- Actions to take:
[a] Please answer these questions about the article on health system savings:
(i) Which two measures did troika officials say could achieve significant cost savings?
(ii) In what month does Ireland's programme end?
(iii) To whom did the chief executives of four Dublin hospitals address their letter?
[b] Continue the article on the troika's view of health costs, starting after its final sentence.

- Text shown:
BEGIN
Further savings can be made in the health system without affecting services to patients, the EU-IMF troika has said.
The HSE still has some way to go to fully reform the health system and reduce costs to acceptable levels, troika officials advised in a media briefing yesterday.
The cost of patented and generic medicines was again singled out by officials as being unacceptably high, despite the measures taken by the Government to reduce costs.
The HSE needs to make further improvements to its financial management system to allow it get a handle on costs, they also said.
Significant cost savings could also be achieved through the introduction of a single health identifier for all patients as well as a system of electronic prescription.
Officials emphasised the need for Ireland to drive forward a systematic approach to healthcare reform even after Ireland’s programme ends in December. Ultimately, it came to Ireland making choices about where to reduce costs in such a way that services were not affected.
Having said on a previous occasion that it cost twice as much to see a GP in Ireland as in Brussels, officials said this information had been checked and it actually cost more than twice as much to access a doctor here.
Patient safety
The troika's assessment follows the intervention in the debate on health cuts by the chief executives of four Dublin hospitals, who have warned that hospital funding cuts, together with increased demand, have begun to seriously threaten the quality and safety of patient services.
As a result, they say in a letter to HSE director general Tony O’Brien, “unacceptable delays” have emerged in accessing treatments for some cancer patients as a result of the overwhelming pressures on services.
END
- Excerpted records:
BEGIN
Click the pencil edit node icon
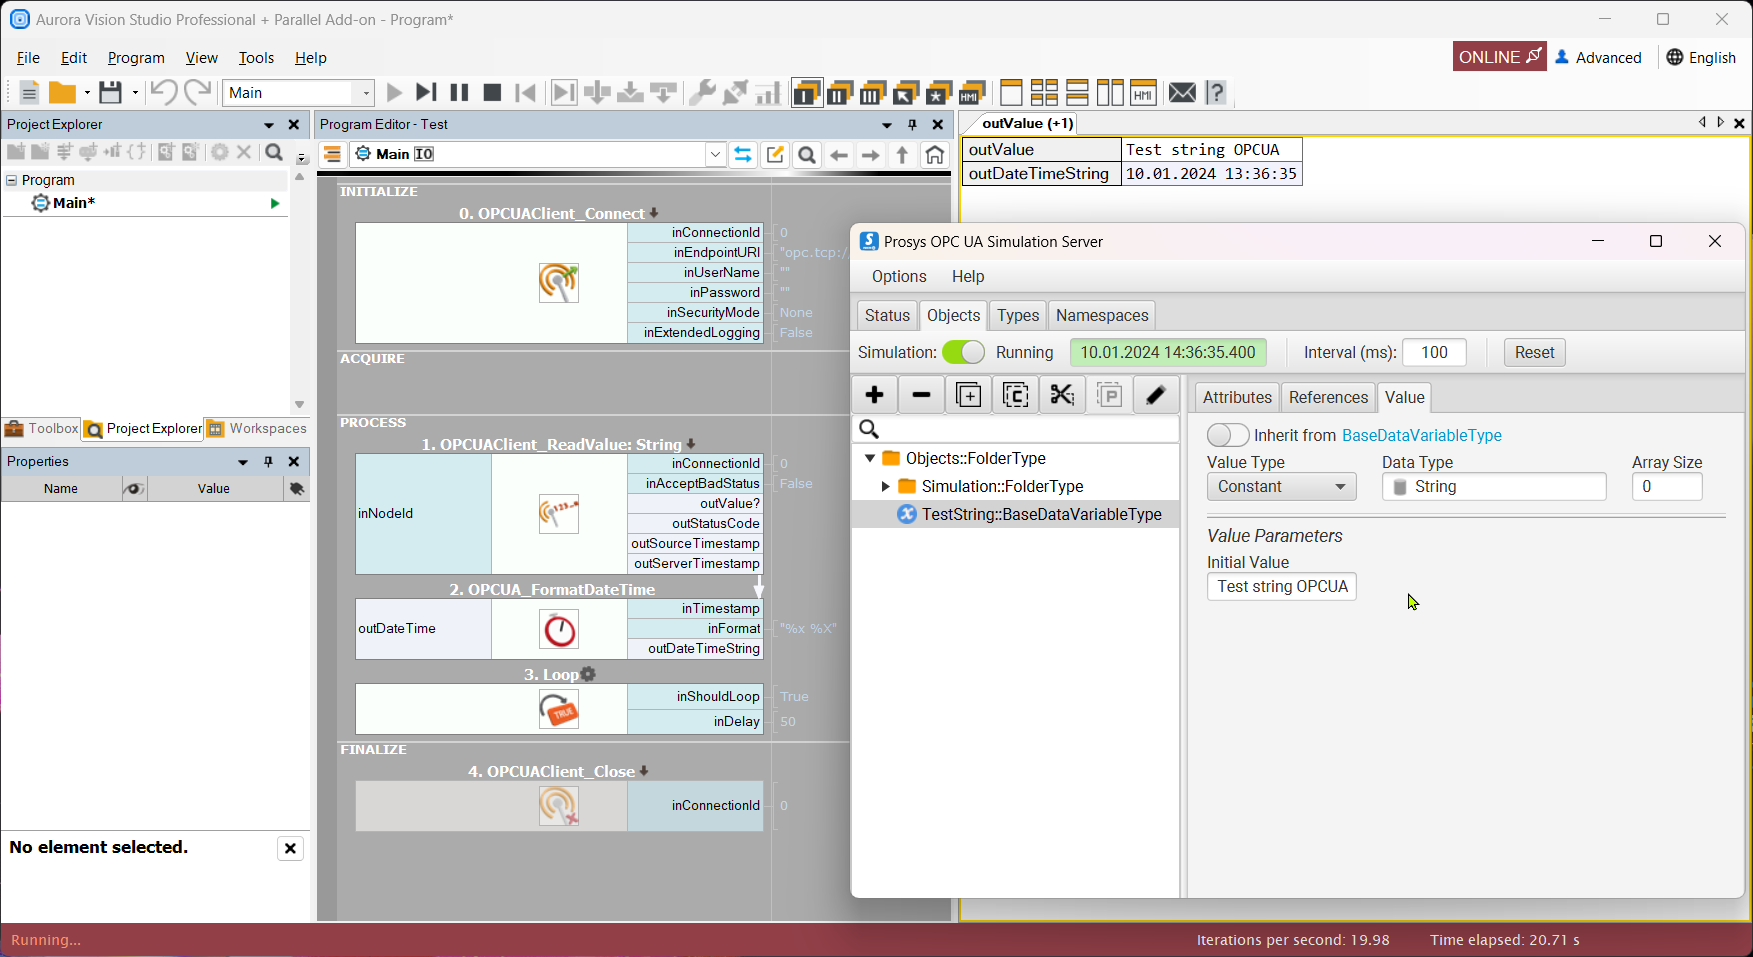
END
BEGIN
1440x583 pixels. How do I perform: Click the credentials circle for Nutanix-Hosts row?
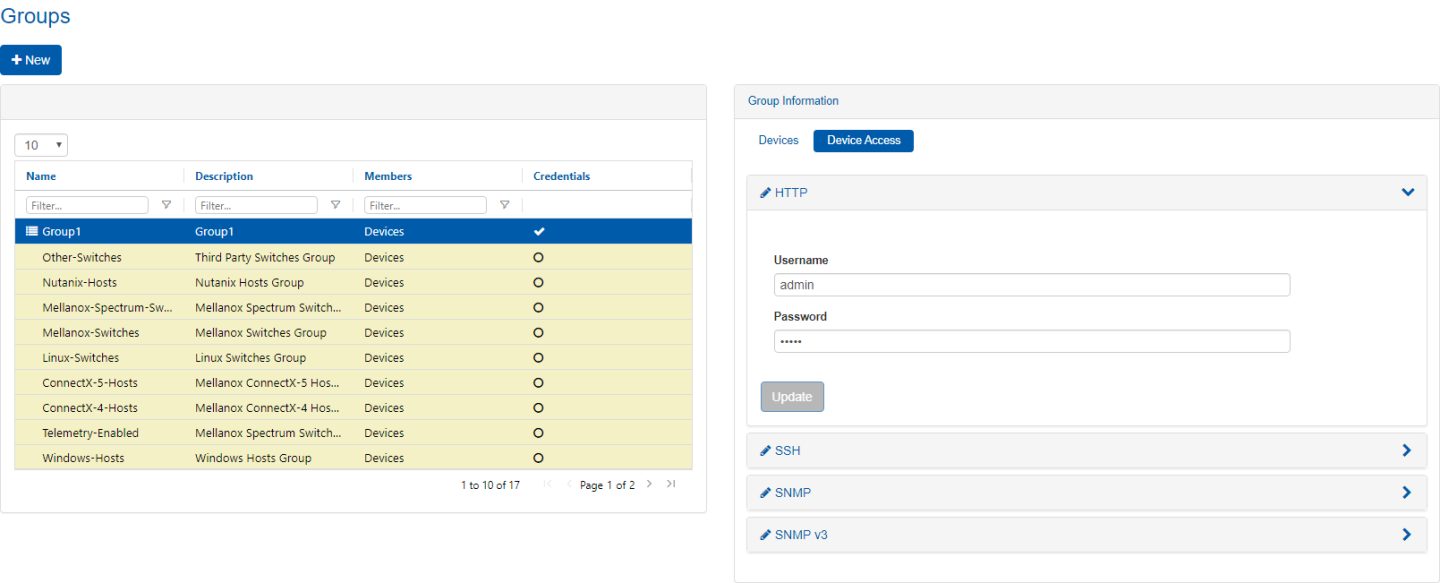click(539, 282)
END
- Responses in order:
[a]
(i) A single health identifier for all patients and a system of electronic prescription.
(ii) December.
(iii) HSE director general Tony O'Brien.

[b]
“Paradoxically, the consequences of these quality and safety problems place an even greater long-run financial burden on the hospital system,” the letter from the heads of Our Lady’s Hospital for Sick Children, Tallaght hospital, St James’s Hospital and the Mater hospital warns.
A spokesman for Minister for Health James Reilly said he had already made clear to the HSE a requirement to make patient safety a priority within the service plan.
“Despite the hugely competing demands on the service plan’s budget, he will not accept an insufficient allocation for measures supporting safe patient care.”
The National Cancer Control Programme said it hadn’t been contacted by any of the four chief executives about delays in cancer treatment, and it wasn’t aware of any acute problems. Delays of up to four days in providing children with cancer treatment were reported yesterday by Owen Smith, an oncologist at Crumlin.
Two other big Dublin hospitals did not sign the letter, which was leaked before it reached Mr O’Brien: St Vincent’s, which disagreed with the approach taken by the other institutions; and Beaumont, whose chief executive was away when the letter was being drafted.
Service plan
The HSE is drawing up a service plan for 2014 which will set out in detail where cuts will be made to services i to meet a spending reduction target of at least €666 million, as flagged in the budget last month. There is considerable resistance within the Department of Health, the HSE and hospitals to the level of cuts being demanded.
The four hospitals claim they have been doubly impacted by funding cuts resulting from the economic downturn and “disproportionate” reductions in the hospitals budget compared to other programmes.
As a result, their budgets have been cut by €206 million, or more than 20 per cent, since 2009. “Evidence would suggest that these reductions have been determined and applied arbitrarily both to and within the acute sector,” they claim.
The chief executives are also critical of Dr Reilly’s plans to introduce a “money follows the patient” model next year. While supporting this funding approach, they say the systems aren’t “even close” to being ready for application in 2014.